94 Die Binse, immer den Wogen oder dem Sturme weichend und immer ungebrochen sich erhebend, ist das Symbol der Geduld, deren diejenigen bedürfen, die durch Schmerzen zur Freiheit sich läutern wollen. Die beiden letzten Verse dieses Gesanges stellen das Bild noch deutlicher dar.

97 In den Engeln, die wir auf dem Berge der Läuterung finden werden, mögen wir, wenn wir sie nicht ohne Allegorie als Diener Gottes annehmen wollen, die aus einem zum Guten erweckten Herzen entspringenden Vorsätze und Entschlüsse erkennen, durch welche wir zu dem Streben nach der Freiheit geführt und von Stufe zu Stufe den steilen Berg hinauf gefördert werden.

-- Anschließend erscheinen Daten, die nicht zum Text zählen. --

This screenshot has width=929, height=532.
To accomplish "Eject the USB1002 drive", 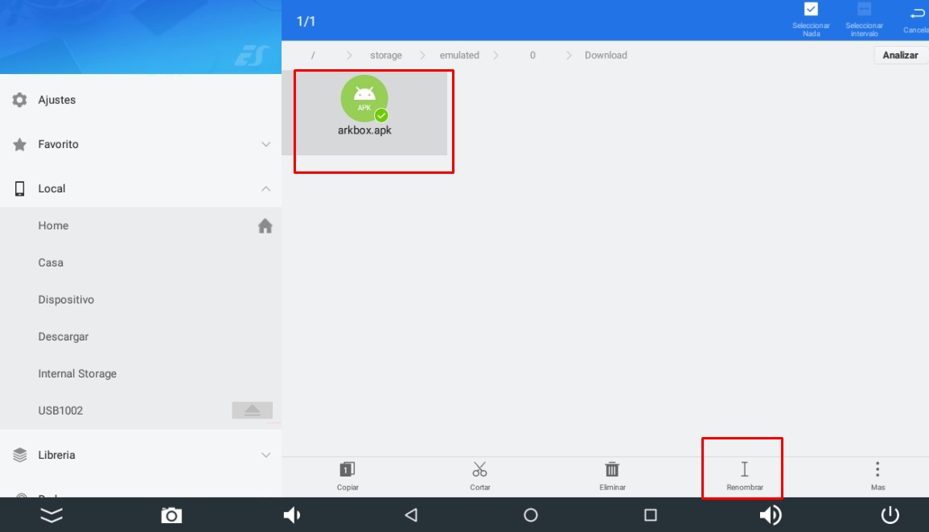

Sind auch, wenn diese Vorsätze in uns erwachen, die sinnlichen Neigungen noch nicht ertödtet, so müssen wir doch den Schmutz der begangenen Sünden abgestreift, ihre Wirkungen möglichst aufgehoben und unsern getrübten Blick geklärt haben, wenn der Vorsatz ein zuverlässiger, das Streben ein sicheres sein soll.

115 Die Frühe, diejenige Zeit, dasjenige Colorit der Luft, die dem Morgen vorangehen. Wie das Morgenroth erscheint und sich ausdehnt, scheint es die dunklere Farbe des Himmels weiter nach oben zu treiben, bis endlich durch das Aufgehen der Sonne der ganze Himmel mit gleicher Klarheit überzogen wird.

121 Am Fuße des Berges, welchen wir, um uns zu läutern, erklimmen müssen, ist der Boden mit Thau bedeckt, welchen der Schatten des Berges schützt, daß er nicht von der Sonne aufgesogen werde. Mit diesem Thau wäscht Virgil das Gesicht des Dichters von dem Schmutze der Hölle rein, so daß wieder die natürliche Farbe zum Vorschein kommt. Der moralische Sinn dieses schönen Bildes wird von Jedem leicht erkannt werden.